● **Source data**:
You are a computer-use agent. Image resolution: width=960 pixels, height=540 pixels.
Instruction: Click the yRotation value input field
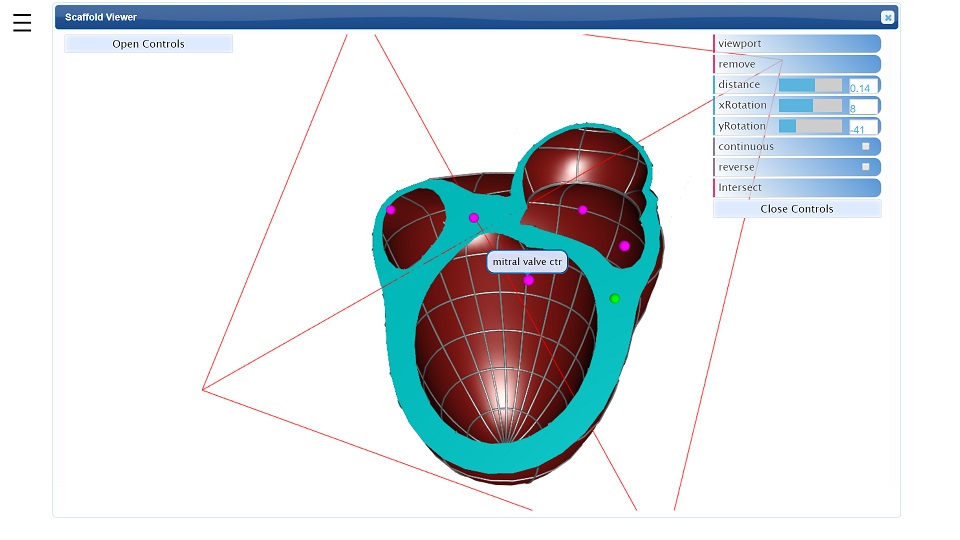point(863,127)
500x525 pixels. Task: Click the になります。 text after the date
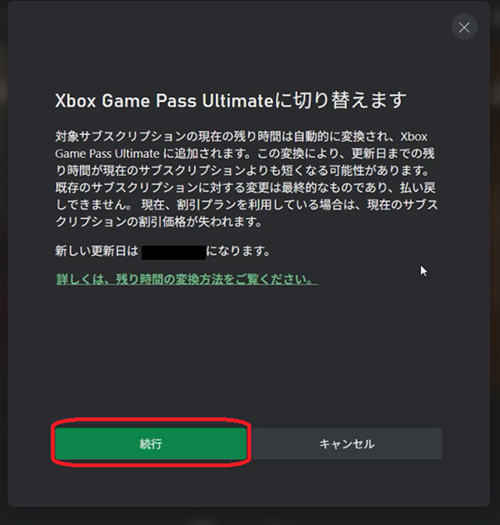238,251
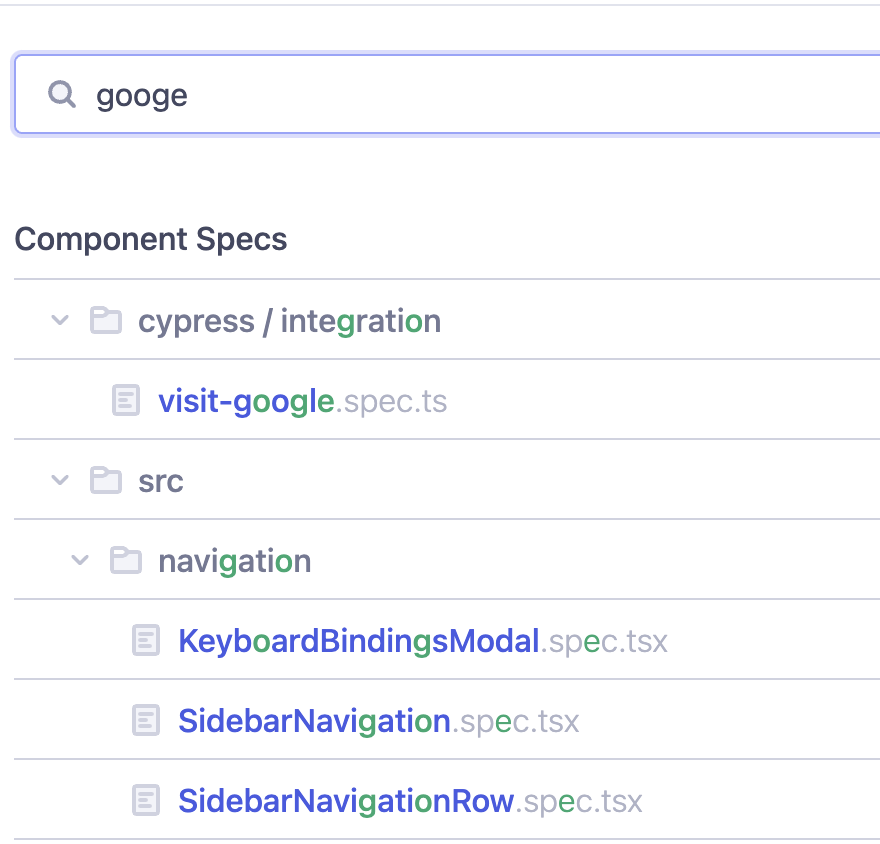Collapse the navigation folder chevron
880x844 pixels.
point(80,561)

● **WORK INSTRUCTIONS**: Starting with the line containing "Instruction: Click the" and ending with the last line of the records above, write out each line exactly; no pictures.

● **RESULT**:
Instruction: Click the yRotation value input field
point(863,127)
500x525 pixels. Task: Click the になります。 text after the date
238,251
Collapse the navigation folder chevron
880x844 pixels.
point(80,561)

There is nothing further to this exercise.